Form a band, write and record a few songs, make a music video on shoestring, upload it to the internet and watch it go viral… It’s the kind of stuff that remains firmly a dream for so many bands - only for Brighton’s FUR, it’s something that actually happened.

When the quartet - made up of singer William Murray, guitarist Harry Saunders, bassist William ‘Tav’ Taverner, and drummer Flynn Whelan - uploaded their video for ‘If You Know That I’m Lonely’ to YouTube towards the end of 2017, they didn’t expect too much. A few months later, the song - a ‘60s-meets-’00s jangly indie-rock bop - began to take off at an alarming rate.

“It was just after we’d headlined The Haunt in Brighton, which was quite a big show for us. Literally the morning after it had jumped up to 10,000 views and we thought, oh we only played to like, 300 people but maybe word of mouth…” Murray laughs.

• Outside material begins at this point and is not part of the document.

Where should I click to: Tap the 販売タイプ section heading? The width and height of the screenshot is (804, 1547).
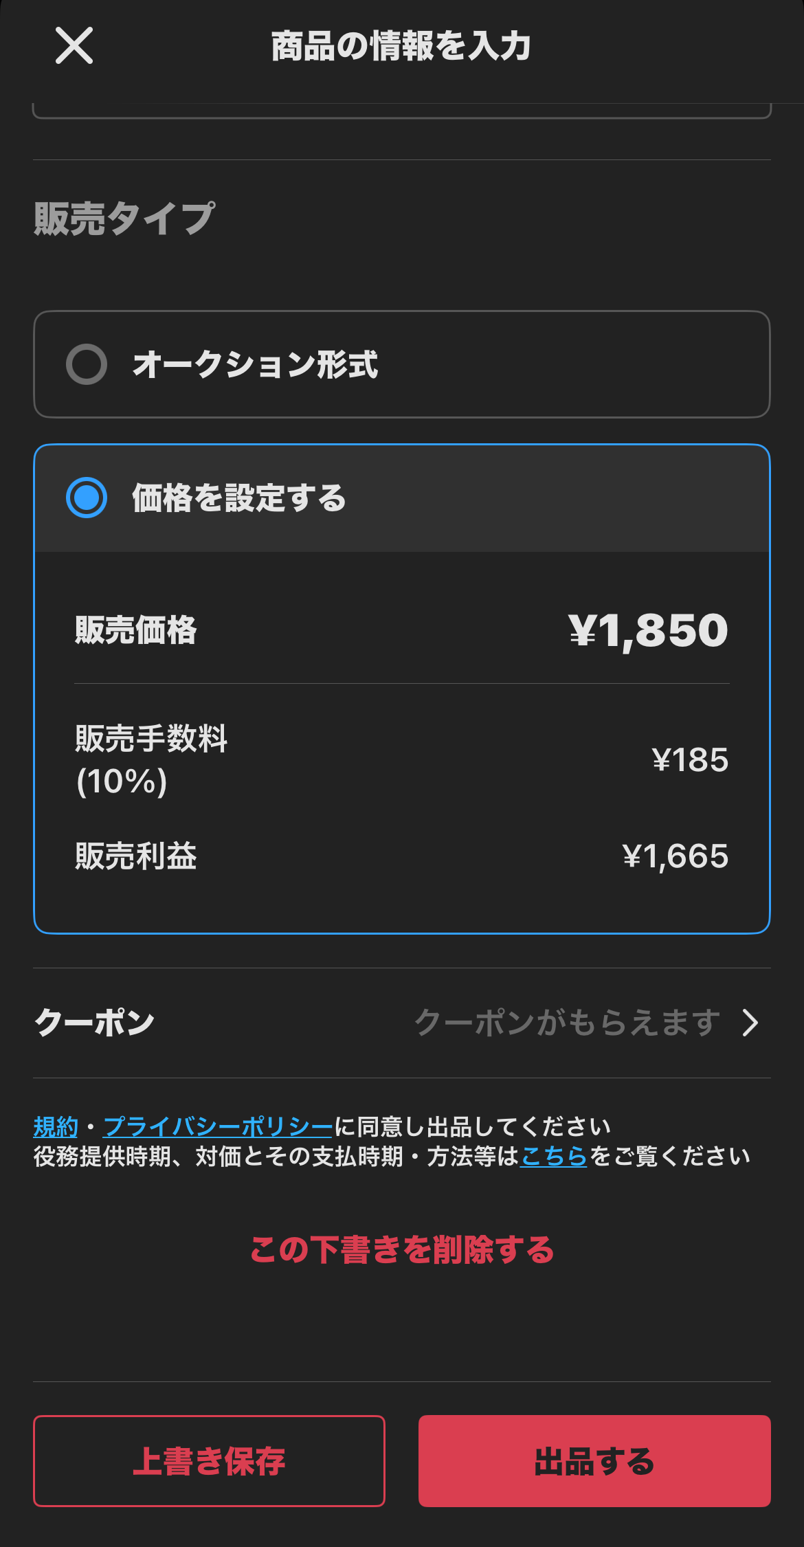click(124, 219)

For the next few weeks, views on the video continued to jump up by 10,000 a day. Soon it was being watched over 100,000 times a week. Today, the video is approaching five million views, all without any major label or commercial sync deal backing. “And now our biggest fan base is in Indonesia, so that’s cool,” Tav explains. “Countries like Peru, Brazil, they’ll all loving it at the moment. We’ve got to work on the UK, I guess!”

“Countries like Peru, Brazil - they'll all loving it at the moment!”

— Tav

This strange series of events led the band to label Nice Swan Records (also home to Sports Team, Pip Blom, Queen Zee and more), as well as to support slots for Miles Kane (“We got pissed up with him which was a laugh,” mentions Tav) and Matt Maltese.

However, as they gear up for the release of their self-titled debut EP - a collection full of nostalgic guitar sounds with a vibrant edge - the band are keen to not let a random early-career success deter them from their long-term goals. “Obviously we’re aware that the views and response from [that first track] aren’t necessarily an accurate representation of where we're at as a band,” Murray says. “But it makes us want to work harder to get to a certain level because we don't want to making flat whites for the next however many years of our lives.”

Five million views down and counting, FUR’s stroke of algorithmic fortune should give them the kick start to ensure that their coffee shop days don’t last long.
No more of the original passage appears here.